Go to the line in the entries below that holds "This screenshot has height=487, width=825." and repeat exactly from there through the line that holds "has height=868, width=436.", inclusive.
+++ SUPPLIED MATERIAL +++
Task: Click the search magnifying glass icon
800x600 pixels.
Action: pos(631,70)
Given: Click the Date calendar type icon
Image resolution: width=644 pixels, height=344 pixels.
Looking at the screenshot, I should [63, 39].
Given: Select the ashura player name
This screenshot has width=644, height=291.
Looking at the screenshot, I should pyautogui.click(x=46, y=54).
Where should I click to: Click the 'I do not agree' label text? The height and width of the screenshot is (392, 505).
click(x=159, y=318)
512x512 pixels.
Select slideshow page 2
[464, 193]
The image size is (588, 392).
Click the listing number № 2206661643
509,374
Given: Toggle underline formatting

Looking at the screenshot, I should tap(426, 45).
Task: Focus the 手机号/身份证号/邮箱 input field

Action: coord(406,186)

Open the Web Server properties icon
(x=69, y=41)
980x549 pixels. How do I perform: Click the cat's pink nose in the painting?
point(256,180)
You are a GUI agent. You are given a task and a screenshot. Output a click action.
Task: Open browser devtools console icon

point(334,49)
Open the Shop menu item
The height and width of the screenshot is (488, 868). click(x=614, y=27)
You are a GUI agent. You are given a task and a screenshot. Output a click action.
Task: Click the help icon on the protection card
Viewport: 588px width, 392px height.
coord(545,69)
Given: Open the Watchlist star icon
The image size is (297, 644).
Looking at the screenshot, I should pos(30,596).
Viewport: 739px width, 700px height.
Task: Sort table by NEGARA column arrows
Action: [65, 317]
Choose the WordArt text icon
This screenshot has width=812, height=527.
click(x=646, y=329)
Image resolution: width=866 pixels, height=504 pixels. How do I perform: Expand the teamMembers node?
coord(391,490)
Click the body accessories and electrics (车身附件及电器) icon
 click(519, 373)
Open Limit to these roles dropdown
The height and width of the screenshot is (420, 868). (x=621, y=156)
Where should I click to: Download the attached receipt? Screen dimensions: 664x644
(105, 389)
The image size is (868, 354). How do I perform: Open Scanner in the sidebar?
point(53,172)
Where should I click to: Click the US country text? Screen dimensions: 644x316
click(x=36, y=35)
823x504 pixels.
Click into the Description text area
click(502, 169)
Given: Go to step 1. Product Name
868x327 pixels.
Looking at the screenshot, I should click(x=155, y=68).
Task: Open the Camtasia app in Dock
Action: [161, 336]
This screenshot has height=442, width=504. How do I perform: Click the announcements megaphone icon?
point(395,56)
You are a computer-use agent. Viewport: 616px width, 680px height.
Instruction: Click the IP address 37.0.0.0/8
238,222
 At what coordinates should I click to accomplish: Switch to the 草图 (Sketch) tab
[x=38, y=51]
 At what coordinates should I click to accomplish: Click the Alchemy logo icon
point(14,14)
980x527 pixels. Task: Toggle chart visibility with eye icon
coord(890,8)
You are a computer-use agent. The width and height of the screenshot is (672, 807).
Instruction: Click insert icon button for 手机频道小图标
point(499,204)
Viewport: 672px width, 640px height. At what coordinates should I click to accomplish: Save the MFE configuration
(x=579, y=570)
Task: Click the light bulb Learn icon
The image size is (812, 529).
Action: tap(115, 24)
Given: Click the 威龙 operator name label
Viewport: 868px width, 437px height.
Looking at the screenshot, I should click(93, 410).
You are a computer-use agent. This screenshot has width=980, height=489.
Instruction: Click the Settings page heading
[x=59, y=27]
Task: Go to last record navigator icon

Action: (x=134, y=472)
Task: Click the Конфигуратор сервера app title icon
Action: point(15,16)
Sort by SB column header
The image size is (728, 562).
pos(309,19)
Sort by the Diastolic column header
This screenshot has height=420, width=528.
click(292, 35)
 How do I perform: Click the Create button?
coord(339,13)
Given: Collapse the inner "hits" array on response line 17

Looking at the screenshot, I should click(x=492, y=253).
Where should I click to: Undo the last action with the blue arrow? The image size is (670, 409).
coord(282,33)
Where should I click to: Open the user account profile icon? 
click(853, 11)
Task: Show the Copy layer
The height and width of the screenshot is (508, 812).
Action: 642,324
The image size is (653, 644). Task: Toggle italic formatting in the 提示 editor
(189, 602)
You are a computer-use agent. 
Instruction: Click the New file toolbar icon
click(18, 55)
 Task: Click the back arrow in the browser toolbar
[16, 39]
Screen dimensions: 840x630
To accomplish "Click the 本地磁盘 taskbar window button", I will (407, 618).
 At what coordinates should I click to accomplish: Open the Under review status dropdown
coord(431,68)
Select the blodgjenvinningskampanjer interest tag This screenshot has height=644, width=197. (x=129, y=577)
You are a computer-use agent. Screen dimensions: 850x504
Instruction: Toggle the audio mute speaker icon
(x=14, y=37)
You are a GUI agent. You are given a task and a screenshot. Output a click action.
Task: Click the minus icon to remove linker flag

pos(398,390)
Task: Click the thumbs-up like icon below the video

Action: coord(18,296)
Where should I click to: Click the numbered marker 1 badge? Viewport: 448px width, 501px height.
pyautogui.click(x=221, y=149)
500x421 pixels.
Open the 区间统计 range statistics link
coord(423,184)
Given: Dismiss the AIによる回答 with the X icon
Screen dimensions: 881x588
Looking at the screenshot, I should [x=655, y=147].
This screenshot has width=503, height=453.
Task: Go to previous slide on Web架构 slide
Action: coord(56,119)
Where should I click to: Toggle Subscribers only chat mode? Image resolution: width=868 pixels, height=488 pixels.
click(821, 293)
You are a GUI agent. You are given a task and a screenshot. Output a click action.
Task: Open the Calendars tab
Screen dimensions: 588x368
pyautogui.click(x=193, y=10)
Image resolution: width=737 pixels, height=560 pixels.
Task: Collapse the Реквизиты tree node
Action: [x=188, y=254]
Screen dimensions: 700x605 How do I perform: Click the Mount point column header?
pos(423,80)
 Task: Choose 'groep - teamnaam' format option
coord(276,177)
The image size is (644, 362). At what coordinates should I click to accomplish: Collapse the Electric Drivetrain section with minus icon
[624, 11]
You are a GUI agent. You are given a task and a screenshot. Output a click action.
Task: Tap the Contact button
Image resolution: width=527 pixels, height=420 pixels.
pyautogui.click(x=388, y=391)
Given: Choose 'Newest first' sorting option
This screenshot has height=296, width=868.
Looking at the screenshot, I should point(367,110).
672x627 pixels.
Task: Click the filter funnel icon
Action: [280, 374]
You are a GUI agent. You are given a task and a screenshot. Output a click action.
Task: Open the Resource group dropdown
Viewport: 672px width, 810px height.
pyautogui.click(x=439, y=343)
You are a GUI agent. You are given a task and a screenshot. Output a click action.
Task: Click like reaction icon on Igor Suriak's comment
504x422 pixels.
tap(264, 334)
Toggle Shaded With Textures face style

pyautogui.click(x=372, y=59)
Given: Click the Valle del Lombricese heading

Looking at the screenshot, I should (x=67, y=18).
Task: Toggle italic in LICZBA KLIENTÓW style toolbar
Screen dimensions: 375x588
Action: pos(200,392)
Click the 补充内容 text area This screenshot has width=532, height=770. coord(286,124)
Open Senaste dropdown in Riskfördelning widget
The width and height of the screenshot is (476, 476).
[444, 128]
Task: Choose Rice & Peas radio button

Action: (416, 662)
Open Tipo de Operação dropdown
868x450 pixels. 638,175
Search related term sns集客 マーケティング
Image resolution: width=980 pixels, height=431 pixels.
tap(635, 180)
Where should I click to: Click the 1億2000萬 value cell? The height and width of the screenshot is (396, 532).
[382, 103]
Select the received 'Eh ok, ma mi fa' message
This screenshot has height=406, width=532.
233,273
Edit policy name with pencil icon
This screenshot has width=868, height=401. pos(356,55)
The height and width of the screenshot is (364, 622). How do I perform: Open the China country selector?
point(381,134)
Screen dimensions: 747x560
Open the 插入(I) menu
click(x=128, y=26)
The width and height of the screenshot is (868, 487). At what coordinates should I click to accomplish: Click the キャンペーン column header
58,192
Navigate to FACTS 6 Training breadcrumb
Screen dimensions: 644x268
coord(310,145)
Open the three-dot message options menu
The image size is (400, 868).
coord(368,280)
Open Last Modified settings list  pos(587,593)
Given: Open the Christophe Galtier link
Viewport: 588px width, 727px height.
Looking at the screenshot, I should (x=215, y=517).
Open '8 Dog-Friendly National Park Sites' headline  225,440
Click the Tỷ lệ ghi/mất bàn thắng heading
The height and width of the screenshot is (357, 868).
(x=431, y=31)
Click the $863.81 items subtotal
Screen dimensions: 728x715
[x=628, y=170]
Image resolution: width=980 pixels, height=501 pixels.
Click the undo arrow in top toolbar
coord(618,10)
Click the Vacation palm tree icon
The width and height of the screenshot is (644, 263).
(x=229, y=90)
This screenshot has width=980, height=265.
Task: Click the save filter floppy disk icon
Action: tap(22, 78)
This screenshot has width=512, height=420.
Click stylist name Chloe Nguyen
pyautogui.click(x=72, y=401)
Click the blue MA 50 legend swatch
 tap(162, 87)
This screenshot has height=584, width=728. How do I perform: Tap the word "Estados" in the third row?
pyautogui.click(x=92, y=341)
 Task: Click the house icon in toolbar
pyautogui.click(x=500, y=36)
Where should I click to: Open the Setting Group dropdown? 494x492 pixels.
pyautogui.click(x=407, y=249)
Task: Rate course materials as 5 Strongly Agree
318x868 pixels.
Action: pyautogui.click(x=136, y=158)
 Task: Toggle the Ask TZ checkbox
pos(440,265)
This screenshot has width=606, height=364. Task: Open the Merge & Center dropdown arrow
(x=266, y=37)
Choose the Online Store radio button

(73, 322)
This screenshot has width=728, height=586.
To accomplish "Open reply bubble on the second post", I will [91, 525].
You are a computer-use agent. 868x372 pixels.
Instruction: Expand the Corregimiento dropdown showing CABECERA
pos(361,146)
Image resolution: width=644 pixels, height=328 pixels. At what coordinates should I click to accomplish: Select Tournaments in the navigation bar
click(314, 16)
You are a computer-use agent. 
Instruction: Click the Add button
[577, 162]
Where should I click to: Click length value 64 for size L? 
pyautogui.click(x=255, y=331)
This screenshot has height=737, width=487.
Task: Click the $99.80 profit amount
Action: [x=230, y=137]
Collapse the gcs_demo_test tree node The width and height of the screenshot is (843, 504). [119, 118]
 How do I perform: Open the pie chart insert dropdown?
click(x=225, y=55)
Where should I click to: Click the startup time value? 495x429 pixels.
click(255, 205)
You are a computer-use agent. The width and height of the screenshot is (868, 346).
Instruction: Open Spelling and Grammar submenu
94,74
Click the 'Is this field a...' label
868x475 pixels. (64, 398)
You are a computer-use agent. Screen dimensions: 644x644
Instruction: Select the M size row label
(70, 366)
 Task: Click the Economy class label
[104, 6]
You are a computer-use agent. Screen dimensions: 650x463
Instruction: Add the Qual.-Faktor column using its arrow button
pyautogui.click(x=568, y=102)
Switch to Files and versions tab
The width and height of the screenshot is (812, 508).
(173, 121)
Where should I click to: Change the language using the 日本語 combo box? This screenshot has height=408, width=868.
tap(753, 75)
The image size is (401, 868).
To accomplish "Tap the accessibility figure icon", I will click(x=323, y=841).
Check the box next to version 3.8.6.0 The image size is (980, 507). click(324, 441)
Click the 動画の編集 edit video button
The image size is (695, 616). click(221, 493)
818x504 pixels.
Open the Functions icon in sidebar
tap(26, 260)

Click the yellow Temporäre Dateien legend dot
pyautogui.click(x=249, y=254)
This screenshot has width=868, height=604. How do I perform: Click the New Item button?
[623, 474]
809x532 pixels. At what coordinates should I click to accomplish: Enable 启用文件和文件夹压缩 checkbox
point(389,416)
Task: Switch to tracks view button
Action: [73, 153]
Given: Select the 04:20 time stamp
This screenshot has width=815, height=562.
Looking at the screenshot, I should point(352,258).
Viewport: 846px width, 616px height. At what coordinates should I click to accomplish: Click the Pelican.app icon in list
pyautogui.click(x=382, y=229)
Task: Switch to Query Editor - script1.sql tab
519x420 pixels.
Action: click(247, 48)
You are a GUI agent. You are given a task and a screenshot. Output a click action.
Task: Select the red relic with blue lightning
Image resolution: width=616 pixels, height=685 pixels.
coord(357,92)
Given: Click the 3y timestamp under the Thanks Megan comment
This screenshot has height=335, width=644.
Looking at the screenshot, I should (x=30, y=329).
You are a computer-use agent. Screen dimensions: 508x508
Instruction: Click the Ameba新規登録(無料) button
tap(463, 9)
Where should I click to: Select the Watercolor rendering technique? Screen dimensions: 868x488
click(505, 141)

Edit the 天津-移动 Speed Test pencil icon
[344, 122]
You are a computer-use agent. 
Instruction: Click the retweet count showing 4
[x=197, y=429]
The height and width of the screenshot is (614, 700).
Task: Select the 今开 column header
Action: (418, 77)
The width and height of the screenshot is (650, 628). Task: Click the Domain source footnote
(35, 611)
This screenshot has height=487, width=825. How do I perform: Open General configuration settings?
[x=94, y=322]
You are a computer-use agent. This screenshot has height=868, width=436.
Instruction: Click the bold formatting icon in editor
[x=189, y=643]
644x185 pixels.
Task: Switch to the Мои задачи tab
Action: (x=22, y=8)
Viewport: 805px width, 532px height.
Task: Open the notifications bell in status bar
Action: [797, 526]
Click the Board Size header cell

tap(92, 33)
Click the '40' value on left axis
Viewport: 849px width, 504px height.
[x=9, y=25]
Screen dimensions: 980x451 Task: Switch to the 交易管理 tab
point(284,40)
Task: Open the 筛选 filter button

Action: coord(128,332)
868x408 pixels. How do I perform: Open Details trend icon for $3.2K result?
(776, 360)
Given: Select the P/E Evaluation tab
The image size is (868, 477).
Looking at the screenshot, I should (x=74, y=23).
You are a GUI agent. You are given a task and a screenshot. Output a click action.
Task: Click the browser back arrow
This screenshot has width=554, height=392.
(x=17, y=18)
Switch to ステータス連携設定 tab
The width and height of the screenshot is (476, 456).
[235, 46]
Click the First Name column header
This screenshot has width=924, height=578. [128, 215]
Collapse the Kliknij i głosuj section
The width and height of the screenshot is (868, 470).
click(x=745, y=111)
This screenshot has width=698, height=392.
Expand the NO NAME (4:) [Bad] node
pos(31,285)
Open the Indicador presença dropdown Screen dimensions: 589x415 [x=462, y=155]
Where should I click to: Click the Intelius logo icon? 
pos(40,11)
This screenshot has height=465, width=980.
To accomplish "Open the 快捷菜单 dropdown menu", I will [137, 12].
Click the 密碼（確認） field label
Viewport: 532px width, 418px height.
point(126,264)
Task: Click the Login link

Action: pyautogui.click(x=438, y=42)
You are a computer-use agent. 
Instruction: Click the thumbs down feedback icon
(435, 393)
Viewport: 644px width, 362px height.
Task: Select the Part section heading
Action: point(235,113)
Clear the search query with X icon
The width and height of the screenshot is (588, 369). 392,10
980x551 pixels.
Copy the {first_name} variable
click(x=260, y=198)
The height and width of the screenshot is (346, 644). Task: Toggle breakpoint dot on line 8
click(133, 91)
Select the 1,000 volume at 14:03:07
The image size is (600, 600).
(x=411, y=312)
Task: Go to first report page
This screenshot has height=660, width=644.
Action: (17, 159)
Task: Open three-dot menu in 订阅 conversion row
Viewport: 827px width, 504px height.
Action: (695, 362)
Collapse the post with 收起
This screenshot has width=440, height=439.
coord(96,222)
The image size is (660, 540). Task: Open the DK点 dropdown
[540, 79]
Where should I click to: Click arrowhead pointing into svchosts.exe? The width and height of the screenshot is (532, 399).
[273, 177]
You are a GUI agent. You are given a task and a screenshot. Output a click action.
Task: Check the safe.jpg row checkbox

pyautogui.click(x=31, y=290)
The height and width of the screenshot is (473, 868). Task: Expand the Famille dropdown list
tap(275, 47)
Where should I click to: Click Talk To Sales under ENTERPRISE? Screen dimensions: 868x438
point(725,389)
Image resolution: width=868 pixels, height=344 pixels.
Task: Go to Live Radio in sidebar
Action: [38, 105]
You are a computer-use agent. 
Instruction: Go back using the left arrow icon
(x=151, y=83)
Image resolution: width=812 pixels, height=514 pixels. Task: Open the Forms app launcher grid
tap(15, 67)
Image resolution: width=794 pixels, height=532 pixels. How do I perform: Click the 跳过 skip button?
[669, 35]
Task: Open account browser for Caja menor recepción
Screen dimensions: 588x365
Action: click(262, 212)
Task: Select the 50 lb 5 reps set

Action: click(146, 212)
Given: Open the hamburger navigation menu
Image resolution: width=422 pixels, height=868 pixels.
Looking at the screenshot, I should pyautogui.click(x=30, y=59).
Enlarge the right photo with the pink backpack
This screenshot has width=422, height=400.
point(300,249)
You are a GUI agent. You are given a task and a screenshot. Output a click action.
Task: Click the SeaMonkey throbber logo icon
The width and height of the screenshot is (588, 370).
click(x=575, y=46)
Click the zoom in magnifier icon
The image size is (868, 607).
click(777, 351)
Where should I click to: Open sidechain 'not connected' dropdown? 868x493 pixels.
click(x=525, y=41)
+++
WRITTEN RESPONSE:
This screenshot has height=487, width=825. How do I perform: Open General configuration settings?
[x=94, y=322]
You are a computer-use agent. This screenshot has height=868, width=436.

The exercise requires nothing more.